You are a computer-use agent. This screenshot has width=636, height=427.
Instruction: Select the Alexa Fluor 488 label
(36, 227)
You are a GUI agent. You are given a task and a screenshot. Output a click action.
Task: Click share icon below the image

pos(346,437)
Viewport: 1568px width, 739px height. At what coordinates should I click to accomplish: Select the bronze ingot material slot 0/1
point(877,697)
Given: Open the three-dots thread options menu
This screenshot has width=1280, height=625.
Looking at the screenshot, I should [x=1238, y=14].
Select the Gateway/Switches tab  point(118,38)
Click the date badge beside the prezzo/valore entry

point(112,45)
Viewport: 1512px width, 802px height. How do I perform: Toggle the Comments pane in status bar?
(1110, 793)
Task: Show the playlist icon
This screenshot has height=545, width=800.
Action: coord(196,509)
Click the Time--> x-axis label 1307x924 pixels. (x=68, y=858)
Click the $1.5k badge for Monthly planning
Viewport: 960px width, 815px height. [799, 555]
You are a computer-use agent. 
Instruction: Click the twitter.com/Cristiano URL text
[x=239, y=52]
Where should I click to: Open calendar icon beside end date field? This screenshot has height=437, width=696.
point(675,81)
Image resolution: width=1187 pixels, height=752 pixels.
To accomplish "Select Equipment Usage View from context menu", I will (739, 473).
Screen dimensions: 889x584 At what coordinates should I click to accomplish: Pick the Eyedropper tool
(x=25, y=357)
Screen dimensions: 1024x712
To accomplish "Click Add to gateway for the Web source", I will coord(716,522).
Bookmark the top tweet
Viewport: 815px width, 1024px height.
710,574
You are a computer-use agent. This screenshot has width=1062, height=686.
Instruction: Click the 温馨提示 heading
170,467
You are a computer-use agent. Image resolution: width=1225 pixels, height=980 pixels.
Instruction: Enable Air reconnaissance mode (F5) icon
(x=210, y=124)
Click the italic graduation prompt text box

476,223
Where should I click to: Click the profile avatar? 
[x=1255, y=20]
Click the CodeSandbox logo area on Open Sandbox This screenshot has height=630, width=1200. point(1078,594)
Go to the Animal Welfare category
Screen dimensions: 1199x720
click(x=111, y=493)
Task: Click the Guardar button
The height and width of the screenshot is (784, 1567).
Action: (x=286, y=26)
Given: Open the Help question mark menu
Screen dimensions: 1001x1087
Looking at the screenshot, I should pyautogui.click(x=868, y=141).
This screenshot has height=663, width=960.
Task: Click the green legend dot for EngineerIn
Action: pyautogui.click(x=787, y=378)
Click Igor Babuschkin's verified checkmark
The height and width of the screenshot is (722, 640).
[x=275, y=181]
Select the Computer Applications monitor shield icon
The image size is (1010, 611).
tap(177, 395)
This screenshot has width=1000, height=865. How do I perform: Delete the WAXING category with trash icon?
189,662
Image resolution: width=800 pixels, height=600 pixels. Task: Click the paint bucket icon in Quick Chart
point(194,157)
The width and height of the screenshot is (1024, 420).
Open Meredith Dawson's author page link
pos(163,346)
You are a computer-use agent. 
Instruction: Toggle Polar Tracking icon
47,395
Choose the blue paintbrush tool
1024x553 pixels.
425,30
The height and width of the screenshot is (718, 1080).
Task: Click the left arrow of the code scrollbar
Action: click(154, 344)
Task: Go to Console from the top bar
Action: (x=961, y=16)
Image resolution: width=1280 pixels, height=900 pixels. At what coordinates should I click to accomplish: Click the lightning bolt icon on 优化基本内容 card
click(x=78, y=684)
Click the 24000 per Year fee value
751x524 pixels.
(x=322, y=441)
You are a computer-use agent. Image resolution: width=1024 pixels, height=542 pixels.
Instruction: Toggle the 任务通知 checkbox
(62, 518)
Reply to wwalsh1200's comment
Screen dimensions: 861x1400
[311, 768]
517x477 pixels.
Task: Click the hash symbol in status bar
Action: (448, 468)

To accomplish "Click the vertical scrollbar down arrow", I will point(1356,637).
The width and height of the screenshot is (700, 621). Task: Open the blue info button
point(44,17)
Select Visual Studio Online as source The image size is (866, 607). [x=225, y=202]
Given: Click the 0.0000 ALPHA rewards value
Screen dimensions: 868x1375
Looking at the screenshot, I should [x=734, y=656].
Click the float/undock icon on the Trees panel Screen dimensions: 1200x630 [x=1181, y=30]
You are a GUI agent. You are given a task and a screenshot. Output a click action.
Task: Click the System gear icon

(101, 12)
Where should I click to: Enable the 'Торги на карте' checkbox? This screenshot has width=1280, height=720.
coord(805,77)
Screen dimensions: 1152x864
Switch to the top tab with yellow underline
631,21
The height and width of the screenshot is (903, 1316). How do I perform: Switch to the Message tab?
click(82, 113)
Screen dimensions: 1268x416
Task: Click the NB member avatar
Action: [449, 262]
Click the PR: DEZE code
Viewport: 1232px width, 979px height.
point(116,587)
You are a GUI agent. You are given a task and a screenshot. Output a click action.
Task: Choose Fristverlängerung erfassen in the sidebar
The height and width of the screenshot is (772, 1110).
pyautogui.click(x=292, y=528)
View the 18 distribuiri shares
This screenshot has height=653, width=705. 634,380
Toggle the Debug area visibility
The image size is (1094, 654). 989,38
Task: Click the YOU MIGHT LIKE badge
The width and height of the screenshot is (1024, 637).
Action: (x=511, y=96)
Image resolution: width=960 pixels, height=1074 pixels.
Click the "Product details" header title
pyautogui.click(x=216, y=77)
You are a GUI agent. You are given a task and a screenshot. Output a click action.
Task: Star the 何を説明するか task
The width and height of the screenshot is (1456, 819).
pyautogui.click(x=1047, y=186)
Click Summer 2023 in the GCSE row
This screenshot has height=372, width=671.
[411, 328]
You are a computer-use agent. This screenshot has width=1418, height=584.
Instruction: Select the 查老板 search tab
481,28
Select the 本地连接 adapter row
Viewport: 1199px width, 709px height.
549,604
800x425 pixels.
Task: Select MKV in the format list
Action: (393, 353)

○ ○ ○ ○ ○

- WORK INSTRUCTIONS
Find the number of lines in the listing that carry the word "menu". Only that figure should appear in the reply.

- SOLUTION TO THIS EXERCISE
3